Task to complete:
The expected output is the complete data, reproduced exactly.

Provided information:
= = = = = = =
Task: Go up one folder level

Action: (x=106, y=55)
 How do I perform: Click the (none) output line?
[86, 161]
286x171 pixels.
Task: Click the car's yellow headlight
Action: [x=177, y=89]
= = = = = = =
Solution to the exercise:
Task: Go up one folder level

Action: (x=106, y=55)
 How do I perform: Click the (none) output line?
[86, 161]
286x171 pixels.
Task: Click the car's yellow headlight
Action: [x=177, y=89]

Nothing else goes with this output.